Sleep is comprised of dynamic patterns and gradual stages that take place during the night. Insufficient sleep has been associated with impaired daytime functioning, excessive tiredness, fatigue, pain, elevated emotional dysregulation, aggression, anger, irritability, uneasiness, little frustration tolerance, high risk for developing substance use disorders, suicidal behaviors etc.

Against this background, it is important to understand that rates of childhood trauma exposure are extremely high, with approximately 70% of children and adolescents experiencing at least one traumatic event. It may lead to a number of physical and mental outcomes like PTSD, etc. Amidst the most prevalent general repercussions of stress and trauma are sleep disturbances, such as shorter sleep duration, difficulty falling asleep, frequent awakenings, nightmares, sleepless nights, and early-morning wakefulness, appear to have a higher prevalence among children and adolescents.

Problem statement:

Adverse effects of childhood trauma on sleep have been found immediately as well as years after trauma, and can still be demonstrated in adulthood.

Nightmares are reported most commonly, (20.3%–80.8%). In fact, nightmares are prototypic symptom of PTSD. Recurrent distressing dreams and sleep disruptions (e.g., difficulty falling or staying asleep, or restless sleep) are listed among the intrusion symptoms and the marked alterations in arousal and reactivity, respectively.

Wamser-Nanney et al, in their study of 276 treatment-seeking children, showed that although sleep disturbances were common among trauma-exposed children, the type of traumatic event (e.g., sexual abuse, physical abuse, domestic violence, emotional abuse, neglect, etc.) and the nature of trauma (i.e., interpersonal vs noninterpersonal) or complex trauma were largely unrelated to sleep problems.

A study in 6132 adolescent survivors 3 years after a disastrous earthquake documented that older adolescents were at a significantly greater risk of sleep problems than younger children, and they had significantly higher risks of anxiety, depression, and PTSD.

In yet another study of 1573 adolescent survivors following a deadly earthquake found that the risk of sleep issues was significantly increased in older adolescents and in those who witnessed the tragic events directly.

A study on sleep quality among avalanche survivors at 16 years after exposure showed that those who were children when the disaster occurred were more likely to report PTSD-related acting out dreams in adulthood than their non-exposed peers, while those who were adults at time of the disaster had elevated risk of trauma-related nightmares.

In a study of 33 children treated for injuries after road traffic accidents, it was shown that children experiencing posttraumatic stress had a prolonged subjective sleep latency.

Probable mechanisms involved:

Over the period of time various mechanisms have come out by various researchers to explain the sleep disturbances caused by trauma, some of which are summarised in table 1.
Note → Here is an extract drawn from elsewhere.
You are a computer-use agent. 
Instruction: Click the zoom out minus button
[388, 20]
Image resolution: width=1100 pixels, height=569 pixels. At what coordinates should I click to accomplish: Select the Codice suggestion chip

The relationship of trauma exposure to sleep problems among children and adolescents needs further investigation in future research. For example, work is needed to understand the mechanisms by which sleep difficulties emerge and persist in the context of childhood trauma, and if sleep problems exacerbate other trauma-related symptoms. Additionally, the long-term course of sleep problems in children exposed to trauma have not been thoroughly reported.

Moreover, in view of the negative consequences of long-term disrupted sleep on mental health outcomes following trauma, the need to effectively address sleep disturbances in traumatized children and adolescents is crucial. Thus, clinicians should be aware of sleep problems in childhood trauma victims. Trauma-focused interventions for children and adolescents may be beneficial not only for relieving child and adolescent traumatic stress but also for ameliorating adolescents' sleep problems, and could be complemented by tailored psychotherapeutic and pharmacological interventions targeting sleep disturbances.